I finally ran out of minutes, and ended up going with a straight POP3 approach, which will work adequately for awhile, leaving aside that it would be nice to have a decent stand-alone PPC POP3 client (like SnapperMail on Palm) that was not built into Inbox nor dependant on a working ActiveSync connection.
- Chuck
really nice find tho. Sorry you had to go through all the trouble.
lol… Not a big deal, just life out on the bleeding edge. Some degree of having to figure this stuff out is just part of the game, what geeks do instead of having a life some days…
It all turned out to be moot anyway—I got here, and I can’t get GPRS connectivity whatsoever, despite T-Mobile showing it as being in their coverage area. It turns out the service is through a local carrier here that doesn’t seem to expose any GPRS (which I think always has to be a possibility with GSM).
So I’m doing the old “buy a month’s worth of dialup to check my mail for a few days” thing; it’s a good thing I tossed in my old laptop at the last minute. Unfortunately, I was planning on doing a fair amount of moblogging from my phone and pda, and since they’re data-enert right now, I guess I won’t be doing that, or if I do, it’ll be the first of the week before anything gets posted….
Life in the misconnected lane
Hi. Noble rant!
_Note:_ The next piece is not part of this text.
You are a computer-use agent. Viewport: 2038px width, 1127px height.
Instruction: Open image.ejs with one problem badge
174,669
Microshaft needs to get their act together with respect to synchronization. I had minor fits with my iPAQ h3835 a few months ago getting it to sync wirelessly (the WINS trick of setting the WINS address to the computer’s IP address worked for me.) and now I’m having MAJOR fits with this new iPAQ h5550. (funny enough the active sync software is the same version 3.7.1)
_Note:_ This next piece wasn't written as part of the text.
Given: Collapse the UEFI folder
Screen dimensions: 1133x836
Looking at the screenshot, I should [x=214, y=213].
I had the problem fixed so I could sync wirelessly and I ran a backup (the backup utility on the ipaq) and when I soft-reset the ipaq the problem came back.
Disclaimer: Work with the registry at your own risk.
I decided to look in the registry on the ipaq using EdReg 1.0 and I found a key called “username” with a value of “guest” under the ‘HKEY_LOCAL_MACHINE/Ident’ folder. In the same folder I also found a key called “OrigName” that had the value of the original name my iPAQ had. the “name” key had the current name of the iPAQ.
while I was messing around with some things I set the WINS address to the IP of my Windows XP machine that I sync with (Recommended by another article on the net, which worked for my last iPAQ with the same ActiveSync)
So after trying some variations I set the username key, origname key, and the name key to the same thing. I removed the username key. I soft-reset a number of time. I remove all the hosts (using that pockethosts utility (which I found out hosts are stored in the registry also) and I readd the hostname and ip of the computer I want to sync with.
AND WITHOUT A SOFT-RESET I tell it to sync and WHALA! it no longer says the dreaded “Guest” message. and then I do a soft-reset and the damn thing goes back to saying “Guest” when it syncs…what a pain in the butt!!!!!
I hope this sheds some light on the reoccuring problem for someone and they find a better fix than I. Removing the host/ip and readding it without a soft-reset is kinda a pain in the butt for something that should just work!.
there’s my 2 cents. I hope it helps someone.